Gluten is a protein that holds baked good together. Three-quarters of all the protein in wheat is gluten.
# Gluten Damage #
For people with celiac disease, eating gluten damages the small intestines. After the small intestines are damaged, they can’t extract nutrients from food as well. This is different than an allergy. A wheat allergy triggers a typical allergic reaction within hours of eating: hives, itching, wheezing, etc.
# Sensitive to Gluten #
Some people have a gluten sensitively. They either get an upset stomach or headaches, feel tired or have joint or muscle pain.
# Gluten-Free Diet? #
Some people require a gluten-free diet, others swear by them for general health. For people with celiac or allergy, the choice is clear. For others with gluten sensitivity, avoiding gluten makes life better.
# Try It #
The best way to know if gluten is your problem is to test it out for yourself. Eat gluten-free for two weeks. If your symptoms markedly improve, stick to it. If your symptoms aren’t too severe, once a year, you should try gluten for two weeks to see if your symptoms reappear.

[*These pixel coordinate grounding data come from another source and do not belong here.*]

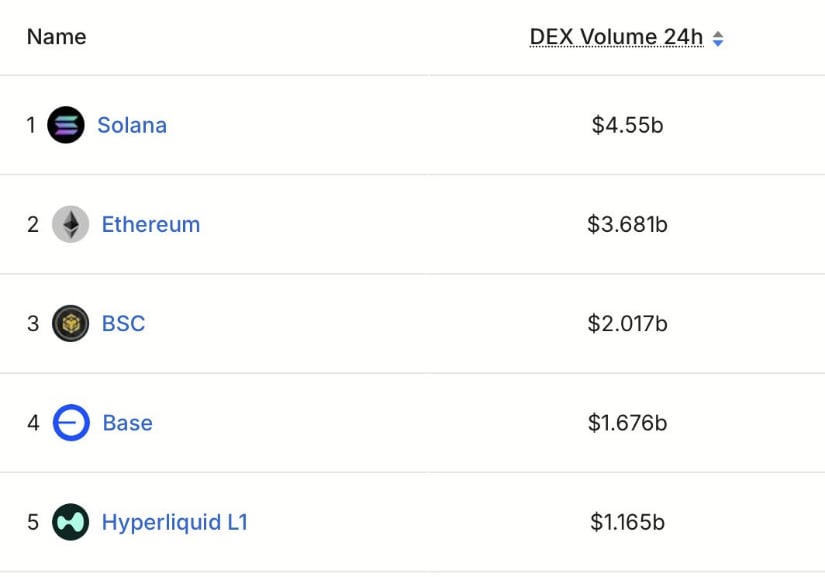This screenshot has height=577, width=825.
Task: Open the Base chain link
Action: pyautogui.click(x=127, y=423)
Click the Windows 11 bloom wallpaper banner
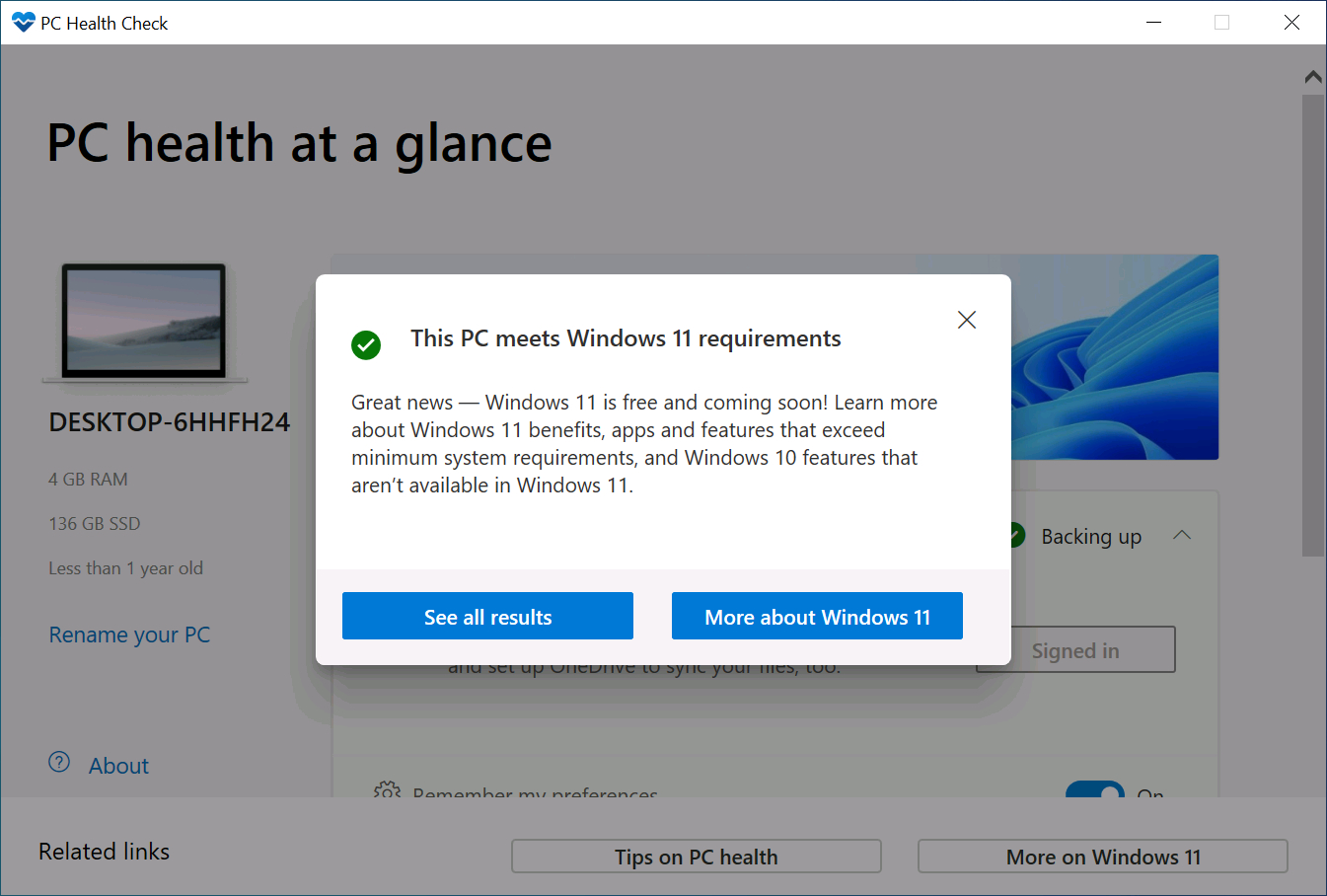This screenshot has width=1327, height=896. 1115,357
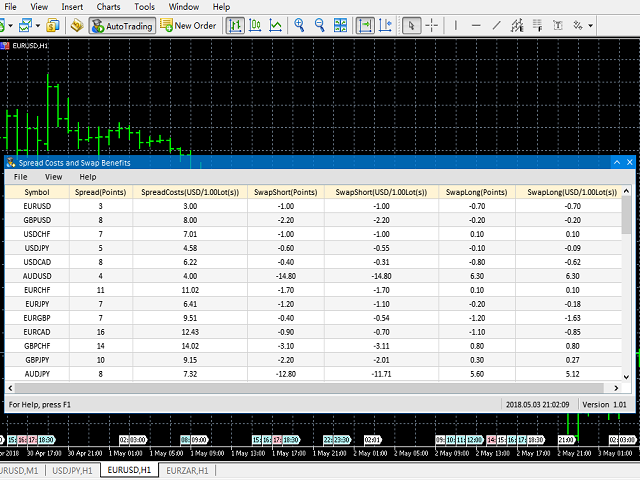Switch to the EURZAR,H1 chart tab

tap(187, 470)
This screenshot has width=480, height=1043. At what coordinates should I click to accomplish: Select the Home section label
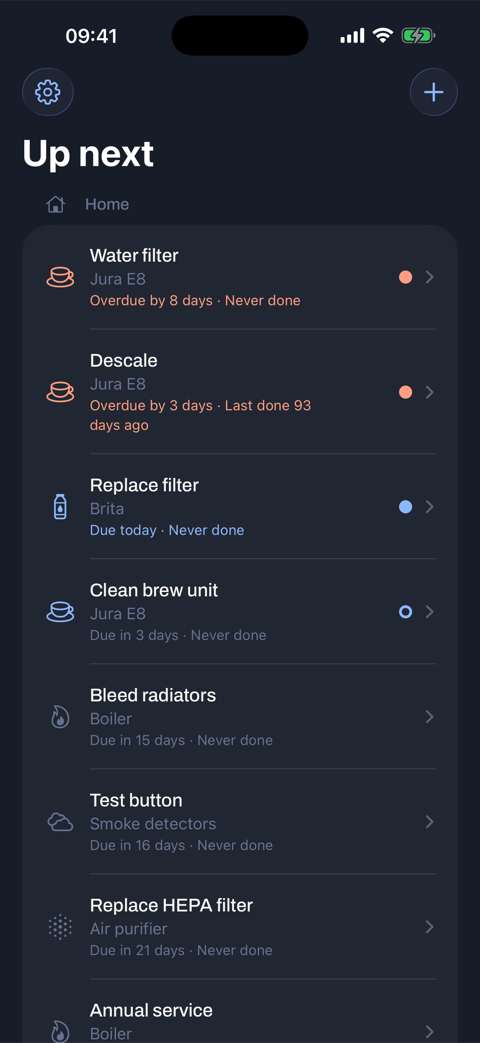click(x=107, y=204)
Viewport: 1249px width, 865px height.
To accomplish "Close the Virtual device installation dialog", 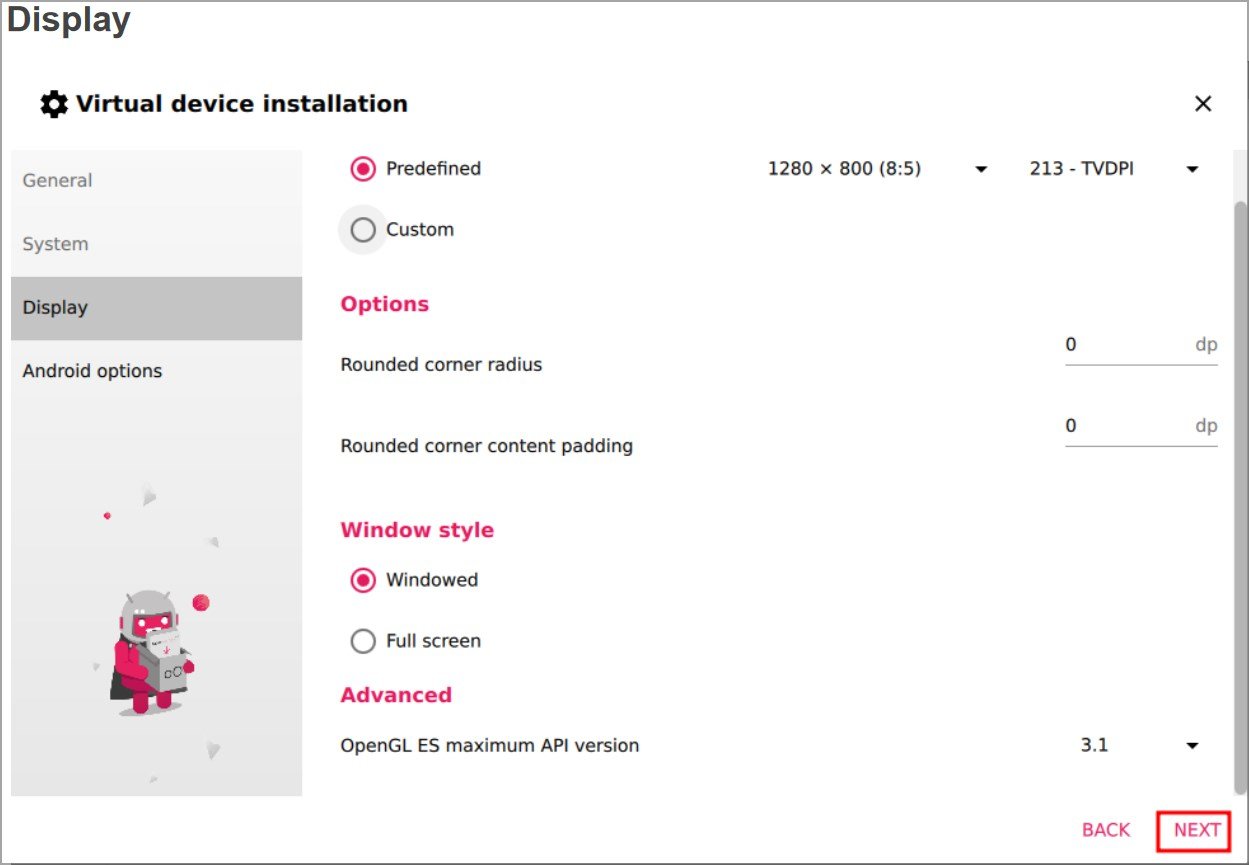I will coord(1203,104).
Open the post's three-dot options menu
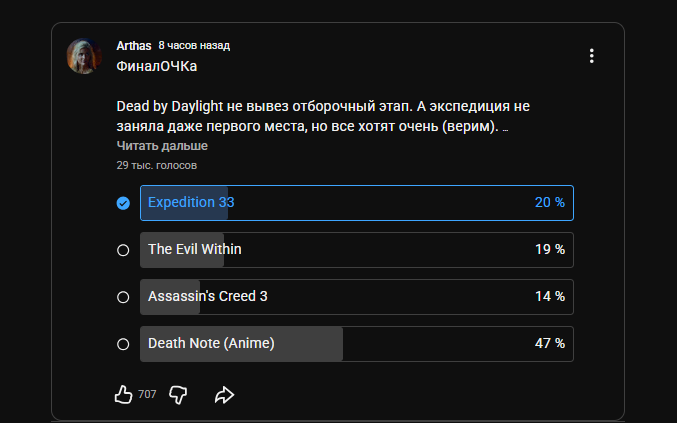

# Gluten-Free, Package-Free #
In a gluten-free diet, don’t rely on packaged food. There is a lot of packaged gluten-free food at the store, but the best option is to make your own or to avoid most baked goods. Most of us could use less cake and cookies.
# Secrets of Gluten #
Bread flour is high in protein and therefore high in gluten, which helps bread stand up. Low gluten flour makes softer baked goods, like cake and biscuits. Flour in different regions of the country tends to have different amounts of gluten. For example, flour in the Southeastern US tends to have lower gluten, which makes it great for biscuits, a Southern specialty.
# Flour Grounds #
All-purpose flour is midway between bread flour and cake flour. Different regions of the country have different amounts of gluten.
Cake flour is lower in gluten and has a smaller grind to make lighter baked goods.
Whole grain flour is similar to all-purpose but with bran. It makes denser bread as the bran weakens the gluten glue.
Multigrain flour has mixed grains. Usually, it has more whole grain so it contains more healthy nutrients and fibre.
Barley flour made from barley also contains gluten. Also, rye flour contains gluten.
# Gluten-Free Flours #
Gluten-free flours are available, but they don’t always substitute for wheat flour. You need special recipes to use them.
Almond flour is a common gluten-free option. As an added benefit, it is also low carb. See recipe in the back for a bread recipe using almond flour.
Coconut, oats, rice, and even quinoa (pronounced KEEN wah) can be used to make flour. Commercial blends of gluten-free flour often include rice flour, potato starch, peas, and xantham gum. Xanthan gum replaces the gluten to give baked goods structure.
# The Gluten Challenge #
Gluten is a protein, but some people have problems digesting it. Try some gluten-free recipes to see if, after two weeks of avoiding gluten you feel better. If you feel better, avoid gluten. If not, don’t worry about gluten. Life is too short to feel bad.